The underlying condition that causes a sore throat gets better on its own within a couple of days, and it rarely calls for a professional medical treatment. Sometimes the underlying condition that causes a sore throat may be serious, and if that is the case, it is usually tonsillitis or perhaps strep throat.

These conditions are commonly characterized by vomiting, severe throat pain, difficulty swallowing, headache, skin rash, swollen tonsils, high fever, and white patches on the throat. Sometimes a person must see a doctor if certain severe symptoms occur.

Those include a very high fever, swollen or tender lymph nodes, white patches at the back of the throat, skin rashes, and bloody saliva. Other symptoms that require medical attention include hoarseness, dehydration, decreased urination, excessive drooling, sunken eyes, mono, meningitis, and a sore throat, which gets better but keeps worsening at the same time.

Sore Throat Complications

Some viral and bacterial infections can lead to certain complications of a sore throat which include ear infections, sinus infections, scarlet fever, tonsillitis, kidney inflammations, and rheumatic fever which can sometimes even cause heart damage.

Sore throat is a common reason for consultation of primary care physicians, pediatricians, and ENT specialists. The updated German clinical practice guideline on sore throat provides evidence-based recommendations for treatment in the framework of the German healthcare system.
  • High-risk complications of sore throat are very rare in countries such as Germany, Great Britain, and the Netherlands.
  • Suppurative complications (otitis media, peritonsillar abscess, sinusitis, bacterial skin infections) occur in less than 1.4% of cases of acute sore throat. The most common non-suppurative complications worldwide that can develop as a result of GAS tonsillopharyngitis include acute rheumatic fever (ARF) and acute poststreptococcal glomerulonephritis (APSGN).
  • The annual incidence of ARF in Germany is estimated to be less than 1/1 000 000 inhabitants. The incidence in many developing countries is far higher. Rheumatic heart disease (RHD), which develops in 30–80% as a result of ARF, represents the most frequent cause of acquired heart diseases in high-incidence countries.
  • APSGN is rare in Germany and generally has a good prognosis for complete resolution. It has not been demonstrated that antibiotic treatment of the primary infection is able to prevent APSGN.
✓ Fact confirmed: Sore Throat Karen Krüger, Nicole Töpfner, Reinhard Berner, Jochen Windfuhr, and Jan Hendrik Oltrogge; 2021 Mar 19.

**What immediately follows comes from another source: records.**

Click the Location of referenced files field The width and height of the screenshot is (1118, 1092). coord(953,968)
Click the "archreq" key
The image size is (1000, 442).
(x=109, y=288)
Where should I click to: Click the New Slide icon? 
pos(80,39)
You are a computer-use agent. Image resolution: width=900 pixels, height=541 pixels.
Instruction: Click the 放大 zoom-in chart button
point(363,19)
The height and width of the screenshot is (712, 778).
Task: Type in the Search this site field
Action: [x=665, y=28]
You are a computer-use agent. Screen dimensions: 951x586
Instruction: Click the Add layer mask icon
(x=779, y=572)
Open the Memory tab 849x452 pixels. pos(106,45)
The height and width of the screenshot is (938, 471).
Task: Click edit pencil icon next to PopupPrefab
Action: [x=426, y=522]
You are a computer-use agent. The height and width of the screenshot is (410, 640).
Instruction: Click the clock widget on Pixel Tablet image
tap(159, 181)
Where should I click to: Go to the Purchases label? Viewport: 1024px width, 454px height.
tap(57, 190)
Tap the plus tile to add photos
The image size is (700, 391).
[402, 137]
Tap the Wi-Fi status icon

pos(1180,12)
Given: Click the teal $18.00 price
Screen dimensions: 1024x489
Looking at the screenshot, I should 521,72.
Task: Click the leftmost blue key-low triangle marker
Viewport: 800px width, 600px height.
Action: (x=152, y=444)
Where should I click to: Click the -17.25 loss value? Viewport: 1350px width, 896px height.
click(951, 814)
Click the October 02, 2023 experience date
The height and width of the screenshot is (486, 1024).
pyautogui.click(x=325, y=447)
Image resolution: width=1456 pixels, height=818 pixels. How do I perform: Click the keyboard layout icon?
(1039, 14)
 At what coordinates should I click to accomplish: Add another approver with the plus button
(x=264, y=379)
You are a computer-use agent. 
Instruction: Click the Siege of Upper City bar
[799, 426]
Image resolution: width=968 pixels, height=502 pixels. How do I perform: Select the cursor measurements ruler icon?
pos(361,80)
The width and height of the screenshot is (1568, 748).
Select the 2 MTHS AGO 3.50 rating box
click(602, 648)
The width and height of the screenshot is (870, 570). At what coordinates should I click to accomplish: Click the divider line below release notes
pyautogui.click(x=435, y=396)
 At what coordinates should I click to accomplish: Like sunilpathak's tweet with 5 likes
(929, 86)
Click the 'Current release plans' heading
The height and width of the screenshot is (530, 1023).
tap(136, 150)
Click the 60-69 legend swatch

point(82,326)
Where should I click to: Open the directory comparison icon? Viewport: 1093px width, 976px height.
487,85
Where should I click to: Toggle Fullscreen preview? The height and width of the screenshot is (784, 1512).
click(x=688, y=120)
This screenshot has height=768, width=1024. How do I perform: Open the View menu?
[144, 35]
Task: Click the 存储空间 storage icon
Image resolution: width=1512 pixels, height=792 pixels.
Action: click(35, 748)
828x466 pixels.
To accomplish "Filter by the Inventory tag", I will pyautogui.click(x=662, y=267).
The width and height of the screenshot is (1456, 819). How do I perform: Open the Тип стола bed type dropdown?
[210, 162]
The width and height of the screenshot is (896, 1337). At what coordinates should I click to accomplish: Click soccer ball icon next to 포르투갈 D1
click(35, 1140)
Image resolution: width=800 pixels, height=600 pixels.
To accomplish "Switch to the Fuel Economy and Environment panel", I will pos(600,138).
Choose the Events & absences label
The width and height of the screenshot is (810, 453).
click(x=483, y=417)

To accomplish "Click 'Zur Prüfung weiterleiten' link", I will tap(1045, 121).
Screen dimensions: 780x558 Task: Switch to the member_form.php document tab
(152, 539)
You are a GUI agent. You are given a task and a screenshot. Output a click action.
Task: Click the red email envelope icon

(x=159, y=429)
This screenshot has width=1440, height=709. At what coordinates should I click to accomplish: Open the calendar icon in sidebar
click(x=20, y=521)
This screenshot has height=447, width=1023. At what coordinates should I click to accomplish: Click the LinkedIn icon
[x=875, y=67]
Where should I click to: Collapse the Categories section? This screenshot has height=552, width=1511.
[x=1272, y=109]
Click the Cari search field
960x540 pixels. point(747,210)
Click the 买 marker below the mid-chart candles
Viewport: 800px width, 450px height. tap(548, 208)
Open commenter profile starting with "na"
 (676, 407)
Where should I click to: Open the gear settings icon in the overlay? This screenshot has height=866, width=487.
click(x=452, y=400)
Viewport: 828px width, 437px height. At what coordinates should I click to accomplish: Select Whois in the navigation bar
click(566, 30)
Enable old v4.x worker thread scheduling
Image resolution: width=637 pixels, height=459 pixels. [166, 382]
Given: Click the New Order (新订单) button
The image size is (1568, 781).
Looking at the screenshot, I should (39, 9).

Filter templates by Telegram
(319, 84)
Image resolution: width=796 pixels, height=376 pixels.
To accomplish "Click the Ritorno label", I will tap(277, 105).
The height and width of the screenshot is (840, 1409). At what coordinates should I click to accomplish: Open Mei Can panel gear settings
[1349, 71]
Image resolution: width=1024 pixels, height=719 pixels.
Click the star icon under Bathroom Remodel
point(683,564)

Strep throat is commonly characterized by fever, rash, painful swallowing, swollen tonsils, swollen lymph glands, headache, vomiting, and stomachache. Infectious mononucleosis is characterized by symptoms, such as spleen inflammation, anemia, heart inflammation, liver inflammation, nerve damage, swollen tonsils, fatigue, headache, skin rash, fever, weakness, sore throat, night sweats, and a loss of appetite.